Amigal migalastat: Additional Phase III data

Amicus reported data from 17 patients with amenable genetic mutations as determined by a good laboratory practice (GLP)-validated human embryonic kidney (HEK) cell-based in vitro assay who crossed over from placebo at month 6 to receive 150 mg oral Amigal every other day in the open-label stage 2 of the double-blind, international Phase III FACETS (Study 011) trial. Amigal met the stage 2 primary endpoint of reducing the mean number of GL3 inclusions per capillary as assessed by histology in kidney biopsies at month 12 compared to month 6 (reduction of 0.31 inclusions per capillary, p=0.013). Amenable mutations were defined as having an absolute increase of 3% of wild-type alpha galactosidase A activity and a relative increase of 20% when exposed to Amigal in a cell-based in vitro assay.

In 2012, Amicus reported data from stage 1 of the trial showing that Amigal missed the primary endpoint of improving the proportion of patients with a >=50% reduction in kidney interstitial capillary GL-3 levels as measured in kidney biopsies from baseline to 6 months vs. placebo (41% vs. 28%, p=0.3) (see BioCentury, Dec. 24, 2012 & Feb. 18, 2013).

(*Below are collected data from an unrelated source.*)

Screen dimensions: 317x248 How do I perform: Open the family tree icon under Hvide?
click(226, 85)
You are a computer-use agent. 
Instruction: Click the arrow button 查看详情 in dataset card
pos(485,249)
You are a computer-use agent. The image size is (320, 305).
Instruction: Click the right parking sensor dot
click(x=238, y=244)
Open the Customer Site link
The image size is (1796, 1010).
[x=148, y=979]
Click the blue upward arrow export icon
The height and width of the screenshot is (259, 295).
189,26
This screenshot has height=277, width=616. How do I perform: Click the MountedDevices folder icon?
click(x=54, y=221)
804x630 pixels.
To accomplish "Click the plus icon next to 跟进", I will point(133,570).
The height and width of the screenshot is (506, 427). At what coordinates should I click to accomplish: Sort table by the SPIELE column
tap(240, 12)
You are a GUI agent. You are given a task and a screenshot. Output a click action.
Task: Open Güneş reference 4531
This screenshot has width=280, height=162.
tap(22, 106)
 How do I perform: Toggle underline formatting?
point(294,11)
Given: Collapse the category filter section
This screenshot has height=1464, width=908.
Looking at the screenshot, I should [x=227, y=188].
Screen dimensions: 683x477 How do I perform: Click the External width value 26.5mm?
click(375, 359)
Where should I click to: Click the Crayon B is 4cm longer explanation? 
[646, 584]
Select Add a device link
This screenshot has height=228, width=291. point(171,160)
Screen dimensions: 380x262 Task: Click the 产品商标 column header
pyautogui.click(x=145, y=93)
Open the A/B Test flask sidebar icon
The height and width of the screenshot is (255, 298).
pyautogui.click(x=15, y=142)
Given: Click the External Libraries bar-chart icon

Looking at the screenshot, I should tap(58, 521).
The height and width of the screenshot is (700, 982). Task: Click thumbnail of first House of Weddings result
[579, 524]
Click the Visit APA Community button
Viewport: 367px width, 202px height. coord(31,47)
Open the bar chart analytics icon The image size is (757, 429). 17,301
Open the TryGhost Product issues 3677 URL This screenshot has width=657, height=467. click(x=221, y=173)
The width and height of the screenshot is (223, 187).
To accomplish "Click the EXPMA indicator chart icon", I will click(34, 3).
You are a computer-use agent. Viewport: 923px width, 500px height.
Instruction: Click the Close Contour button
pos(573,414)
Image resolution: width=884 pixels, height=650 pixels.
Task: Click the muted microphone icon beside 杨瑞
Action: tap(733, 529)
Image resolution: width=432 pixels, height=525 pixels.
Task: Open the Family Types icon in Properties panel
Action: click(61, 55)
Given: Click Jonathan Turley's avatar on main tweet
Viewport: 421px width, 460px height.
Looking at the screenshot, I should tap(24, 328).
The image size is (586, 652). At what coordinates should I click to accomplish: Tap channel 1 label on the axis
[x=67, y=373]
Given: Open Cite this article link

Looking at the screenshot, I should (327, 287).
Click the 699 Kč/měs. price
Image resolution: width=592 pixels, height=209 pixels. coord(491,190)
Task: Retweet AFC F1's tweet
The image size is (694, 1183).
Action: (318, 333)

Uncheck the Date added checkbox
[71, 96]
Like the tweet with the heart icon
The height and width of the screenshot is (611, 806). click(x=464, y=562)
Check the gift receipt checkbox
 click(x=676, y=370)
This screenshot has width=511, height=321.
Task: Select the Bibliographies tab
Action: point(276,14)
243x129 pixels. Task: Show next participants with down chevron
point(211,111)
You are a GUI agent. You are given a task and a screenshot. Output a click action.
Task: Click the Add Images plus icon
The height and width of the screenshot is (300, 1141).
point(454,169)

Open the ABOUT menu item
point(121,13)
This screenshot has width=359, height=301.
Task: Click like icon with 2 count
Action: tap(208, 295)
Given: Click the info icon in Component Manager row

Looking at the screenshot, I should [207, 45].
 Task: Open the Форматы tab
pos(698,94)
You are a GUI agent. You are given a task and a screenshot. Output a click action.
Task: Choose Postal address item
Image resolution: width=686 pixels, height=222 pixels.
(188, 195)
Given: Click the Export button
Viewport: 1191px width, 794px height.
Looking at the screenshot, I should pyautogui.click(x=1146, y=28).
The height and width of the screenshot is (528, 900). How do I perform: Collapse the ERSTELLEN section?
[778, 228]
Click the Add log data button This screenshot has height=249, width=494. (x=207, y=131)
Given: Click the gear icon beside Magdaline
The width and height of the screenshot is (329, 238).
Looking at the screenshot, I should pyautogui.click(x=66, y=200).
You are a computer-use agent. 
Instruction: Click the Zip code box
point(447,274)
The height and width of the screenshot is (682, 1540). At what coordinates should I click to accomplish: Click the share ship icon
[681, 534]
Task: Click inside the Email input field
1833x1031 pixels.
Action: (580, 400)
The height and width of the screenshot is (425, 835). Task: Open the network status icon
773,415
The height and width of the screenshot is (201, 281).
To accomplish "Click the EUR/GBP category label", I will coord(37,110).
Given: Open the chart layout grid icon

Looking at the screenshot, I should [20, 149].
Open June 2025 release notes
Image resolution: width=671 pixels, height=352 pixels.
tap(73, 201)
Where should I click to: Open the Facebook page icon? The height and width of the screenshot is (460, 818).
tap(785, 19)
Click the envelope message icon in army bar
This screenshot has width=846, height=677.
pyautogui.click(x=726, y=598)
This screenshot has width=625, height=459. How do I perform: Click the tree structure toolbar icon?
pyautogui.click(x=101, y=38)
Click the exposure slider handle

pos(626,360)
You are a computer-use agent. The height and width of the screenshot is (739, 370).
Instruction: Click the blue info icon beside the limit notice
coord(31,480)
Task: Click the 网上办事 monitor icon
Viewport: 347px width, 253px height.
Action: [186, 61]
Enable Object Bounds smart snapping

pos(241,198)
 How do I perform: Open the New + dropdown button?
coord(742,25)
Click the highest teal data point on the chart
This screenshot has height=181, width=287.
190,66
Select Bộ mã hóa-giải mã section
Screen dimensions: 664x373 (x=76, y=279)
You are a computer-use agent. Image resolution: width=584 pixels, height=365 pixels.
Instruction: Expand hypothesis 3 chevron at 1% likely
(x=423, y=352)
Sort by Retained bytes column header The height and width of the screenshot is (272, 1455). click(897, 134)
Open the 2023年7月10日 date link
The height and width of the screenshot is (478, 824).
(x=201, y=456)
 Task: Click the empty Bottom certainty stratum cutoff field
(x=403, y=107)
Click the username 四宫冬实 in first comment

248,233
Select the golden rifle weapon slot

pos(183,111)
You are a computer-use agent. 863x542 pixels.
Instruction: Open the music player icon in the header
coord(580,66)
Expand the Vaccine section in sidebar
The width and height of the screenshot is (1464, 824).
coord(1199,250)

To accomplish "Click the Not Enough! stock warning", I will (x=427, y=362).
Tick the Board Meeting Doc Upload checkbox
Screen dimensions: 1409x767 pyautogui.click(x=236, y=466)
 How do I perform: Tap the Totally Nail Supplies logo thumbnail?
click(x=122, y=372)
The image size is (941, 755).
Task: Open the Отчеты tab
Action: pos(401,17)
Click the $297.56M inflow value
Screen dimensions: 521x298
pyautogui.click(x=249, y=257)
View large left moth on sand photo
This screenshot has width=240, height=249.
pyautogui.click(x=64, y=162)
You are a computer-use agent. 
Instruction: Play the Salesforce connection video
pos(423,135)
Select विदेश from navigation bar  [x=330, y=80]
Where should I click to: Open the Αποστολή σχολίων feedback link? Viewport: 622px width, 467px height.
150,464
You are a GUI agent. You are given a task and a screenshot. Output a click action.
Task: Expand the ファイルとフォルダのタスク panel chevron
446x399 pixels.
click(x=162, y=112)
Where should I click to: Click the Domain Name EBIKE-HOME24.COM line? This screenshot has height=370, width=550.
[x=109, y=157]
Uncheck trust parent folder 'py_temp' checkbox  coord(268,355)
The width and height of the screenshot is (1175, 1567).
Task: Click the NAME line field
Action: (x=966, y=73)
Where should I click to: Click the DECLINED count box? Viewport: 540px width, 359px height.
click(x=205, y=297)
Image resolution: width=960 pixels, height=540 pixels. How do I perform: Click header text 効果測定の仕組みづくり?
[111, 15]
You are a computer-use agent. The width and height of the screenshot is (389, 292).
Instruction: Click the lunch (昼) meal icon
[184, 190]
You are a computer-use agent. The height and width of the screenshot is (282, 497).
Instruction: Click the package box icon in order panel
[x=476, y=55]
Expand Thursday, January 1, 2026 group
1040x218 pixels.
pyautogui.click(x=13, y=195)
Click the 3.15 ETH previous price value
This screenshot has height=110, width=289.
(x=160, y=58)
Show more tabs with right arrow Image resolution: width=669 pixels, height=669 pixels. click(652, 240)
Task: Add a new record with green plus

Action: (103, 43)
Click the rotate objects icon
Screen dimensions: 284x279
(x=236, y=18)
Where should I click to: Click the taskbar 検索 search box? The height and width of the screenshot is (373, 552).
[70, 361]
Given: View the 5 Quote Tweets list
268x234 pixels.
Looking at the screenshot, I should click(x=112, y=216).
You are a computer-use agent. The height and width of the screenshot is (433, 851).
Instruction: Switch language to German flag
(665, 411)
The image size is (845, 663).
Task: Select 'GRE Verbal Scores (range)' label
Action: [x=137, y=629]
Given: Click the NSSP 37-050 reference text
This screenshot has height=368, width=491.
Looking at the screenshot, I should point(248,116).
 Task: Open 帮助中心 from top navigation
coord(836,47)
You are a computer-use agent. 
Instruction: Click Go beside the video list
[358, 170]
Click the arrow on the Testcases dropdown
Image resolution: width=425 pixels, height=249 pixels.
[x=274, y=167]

Amicus said the variability and low levels of GL-3 at baseline contributed to a "higher-than-anticipated" placebo response at month 6. The company subsequently identified the mean change in GL-3 "as a more appropriate way to control for the variability in GL-3 levels." A post hoc analysis of patients with HEK amenable mutations in stage 1 of the trial showed that Amigal significantly reduced the mean number of GL-3 inclusions per capillary from baseline to month 6 vs. placebo (reduction of 0.25 inclusions per capillary, p=0.008). Amicus said the reduction was durable through month 12 in patients who received Amigal for 12 months (n=22). ...